A simple command line caching tool for faster CI builds
Search allows prefix matching of multiple cache keys for the most recent, closest match. If a key matches multiple entries, the most recently created match is returned.
Paths are compressed into a tarball and stored in a local directory or S3.
Scrapyard is not yet published as a gem, so recommend installing it with bundler as a git remote source or building the gem locally.
# Gemfile
gem 'scrapyard', git: 'https://github.com/dgtized/scrapyard', tag: 'v0.5.2', require: false
git clone https://github.com/dgtized/scrapyard
cd scrapyard
gem build scrapyard.gemspec
gem install scrapyard
Search the yard
for a key
to restore paths
scrapyard --yard /tmp/cache --paths stuff \
search --key "stuff-$GIT_BRANCH-#(bar),stuff-$GIT_BRANCH,stuff-"
Save paths
to the yard
using the key
scrapyard --yard /tmp/cache --paths stuff.1,stuff.2,stuff.3 \
store --key "stuff-$GIT_BRANCH-#(bar)"
Remove a specific key
from the yard
:
scrapyard --yard /tmp/cache \
junk --key "stuff-$GIT_BRANCH-#(bar)"
Expire old keys
in the yard
:
scrapyard crush --yard /tmp/cache
scrapyard --aws-region us-east-1 --yard s3://scrapyard.foo.com/
store --key "foo" --paths a
scrapyard --aws-region us-east-1 --yard s3://scrapyard.foo.com/
search --key "foo,bar" --paths a
In order to use an S3 bucket as a cache yard, the bucket name must be prefixed with s3://
, otherwise scrapyard
will infer the yard is a local directory.

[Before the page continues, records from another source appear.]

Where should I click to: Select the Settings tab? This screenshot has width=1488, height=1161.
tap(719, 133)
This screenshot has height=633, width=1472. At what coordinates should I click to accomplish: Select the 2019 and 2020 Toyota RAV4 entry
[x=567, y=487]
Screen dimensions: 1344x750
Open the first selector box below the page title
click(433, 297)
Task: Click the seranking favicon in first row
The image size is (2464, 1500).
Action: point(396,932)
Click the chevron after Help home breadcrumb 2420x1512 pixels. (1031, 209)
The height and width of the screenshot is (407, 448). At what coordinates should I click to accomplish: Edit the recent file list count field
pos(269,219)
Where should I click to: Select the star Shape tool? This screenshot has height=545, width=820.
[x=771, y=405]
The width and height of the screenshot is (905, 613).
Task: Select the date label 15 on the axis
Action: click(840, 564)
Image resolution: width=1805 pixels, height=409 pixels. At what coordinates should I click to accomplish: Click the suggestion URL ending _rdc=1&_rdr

Example IAM permissions for the hypothetical scrapyard.foo.com
are included in iam-scrapyard.json
.
Crush is not available for expiring caches in s3 buckets, it is recommended to use a bucket expiration rule to do this automatically.
Each key is used as a prefix in the directory or bucket specified. If the prefix matches multiple cache keys, the most recently modified key is selected.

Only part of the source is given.